Today these knowledge monopolies have been broken up. The distribution of knowledge has spilled out. The genie, so to speak, is out of the bottle. Information technology, a consequential innovation of closed innovation, was a primary force in changing the innovation architecture. The growing mobility of experienced personnel made ideas nearly impossible to maintain in secret. Important pools of knowledge began to be distributed among many avenues, companies, customers, universities, industry consortia, and start-ups. But while innovation could no longer be supported by the old closed model, the maxim that companies that don’t innovate die remained intact. Newcomers like Microsoft, Sun, Oracle, Cisco, and others grew up and succeeded by conducting little or no basic research of their own, yet found the means to garner the innovative fuel with which to succeed. The newcomers simply adopted what Chesbrough called open innovation. The new architecture invited and created avenues for ideas to flow from external sources. The newcomers used these external ideas to combine with internal ones in order to advance their innovative result. It worked. Existing companies that adapted to open innovation processes continued to survive; those that didn’t perished.

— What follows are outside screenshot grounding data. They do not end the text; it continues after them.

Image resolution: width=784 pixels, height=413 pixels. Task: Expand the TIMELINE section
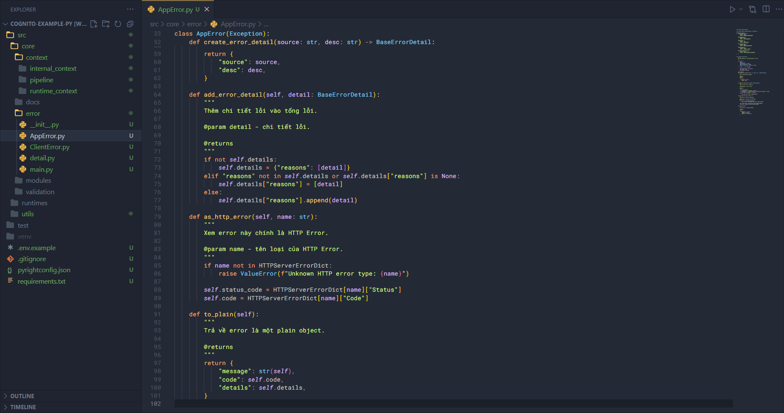click(23, 407)
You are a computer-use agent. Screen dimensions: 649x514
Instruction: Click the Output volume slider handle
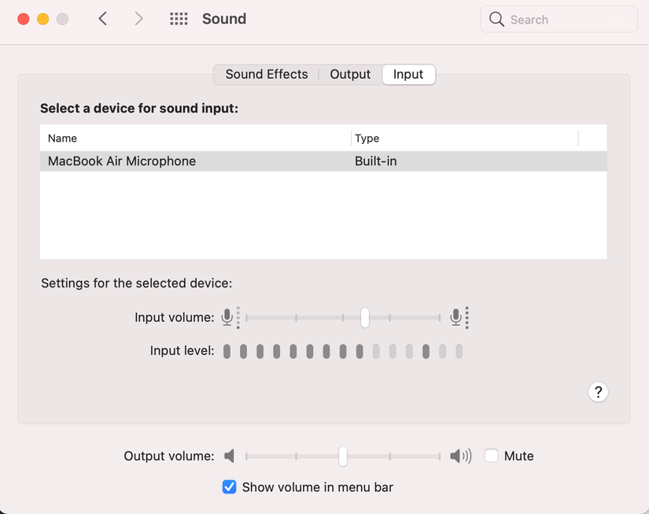coord(342,456)
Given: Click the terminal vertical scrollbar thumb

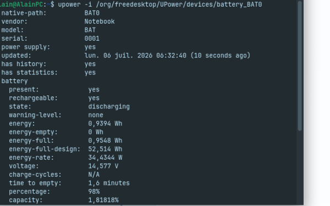Looking at the screenshot, I should pyautogui.click(x=300, y=66).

Sometime during the latter part of the twentieth century, we at the CME similarly sensed the need to adjust to the new reality. Competition from foreign and over-the-counter markets became intense. The globalized marketplace induced the incubation of new ideas in far-flung arenas to which the CME often had little access. Demands for new products sprang up in spheres with which the Merc had little direct relation. The pace of change and the consequential market alterations were often difficult to decipher—unless, that is, one maintained a standing army of idea detectives on guard around the world and around the clock. Still, for us the altered innovation architecture was fairly easy to accommodate. The Merc was fortunate to have an extended family, a large and diverse group of members and member firms that by themselves or through their customers represented a legion of users and potential users—in other words, an army of idea detectives. It only required the relatively simple task of establishing a channel for such information to readily flow to our data banks. We made such a channel available. Our members gained access to its board and management.

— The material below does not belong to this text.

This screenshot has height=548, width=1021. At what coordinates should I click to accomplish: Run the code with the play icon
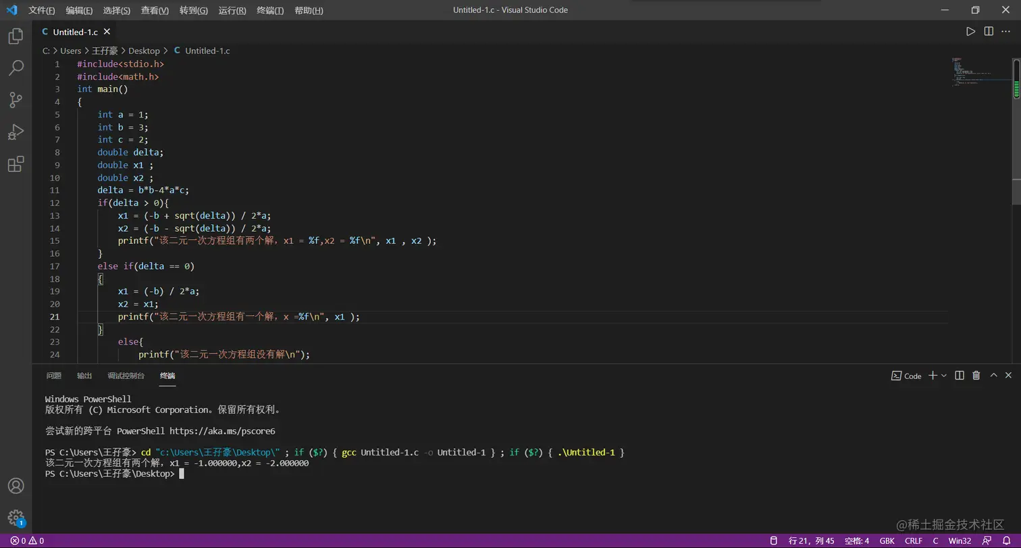click(970, 32)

However, the new innovation architecture requires more, and the CME is prepared to respond. We recently initiated the creation of a Competitive Markets Advisory Council. Chaired by Nobel laureate Myron Scholes, and offering me the privilege of acting as vice chairman, CMAC will invite to its domain some outstanding academicians, market practitioners, thought leaders, and other professionals who will afford our exchange the precious opportunity to gain from their knowledge and insights in our quest to discuss competitive challenges and formulate new ideas for market implementation.

Finally, tonight we celebrate the inauguration of still another dimension of the new architecture. The CME Innovation Center and the Fred Arditti Innovation Award will invite and embrace ideas from which can spring new products, applications, and markets. While these consequences will not always be directly related to our industry, or always result in a revolutionary change, I predict they will more often than not stimulate our internal think-tank processes and either directly or indirectly bring us the coveted prize of innovation.

Thus, open architecture of innovation must become and remain the signal component of our existence. In that fashion, and only in that fashion, can we assure that innovation continues to thrive in the house that innovation built.